** START DATA LISTING **
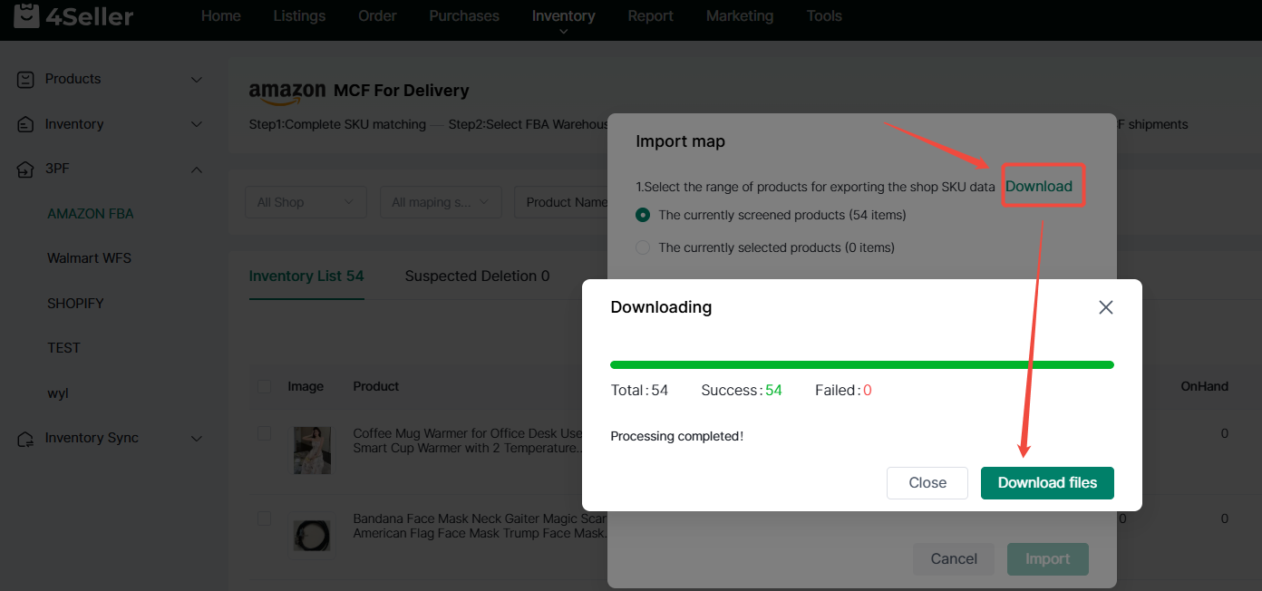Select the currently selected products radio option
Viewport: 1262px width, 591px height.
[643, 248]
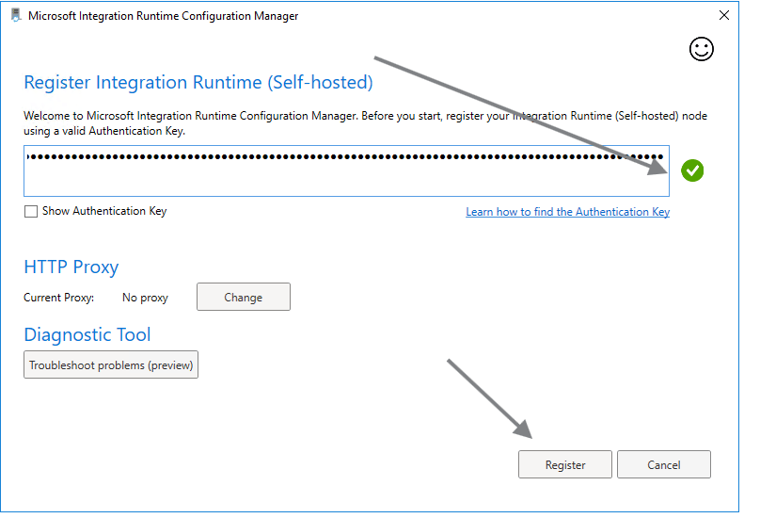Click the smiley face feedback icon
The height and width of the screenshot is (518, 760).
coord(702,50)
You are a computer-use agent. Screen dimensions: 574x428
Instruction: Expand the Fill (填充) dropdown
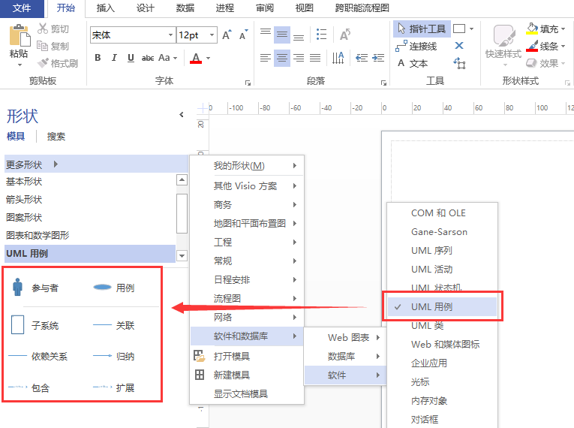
** END DATA LISTING **
▸ EXERCISE GOAL
Write out every one of the rows above word for word, omitting the pictures.

▸ RESULT FOR THIS EXERCISE
Select the currently selected products radio option
Viewport: 1262px width, 591px height.
[643, 248]
Click the smiley face feedback icon
The height and width of the screenshot is (518, 760).
coord(702,50)
You are a computer-use agent. Screen dimensions: 574x428
Instruction: Expand the Fill (填充) dropdown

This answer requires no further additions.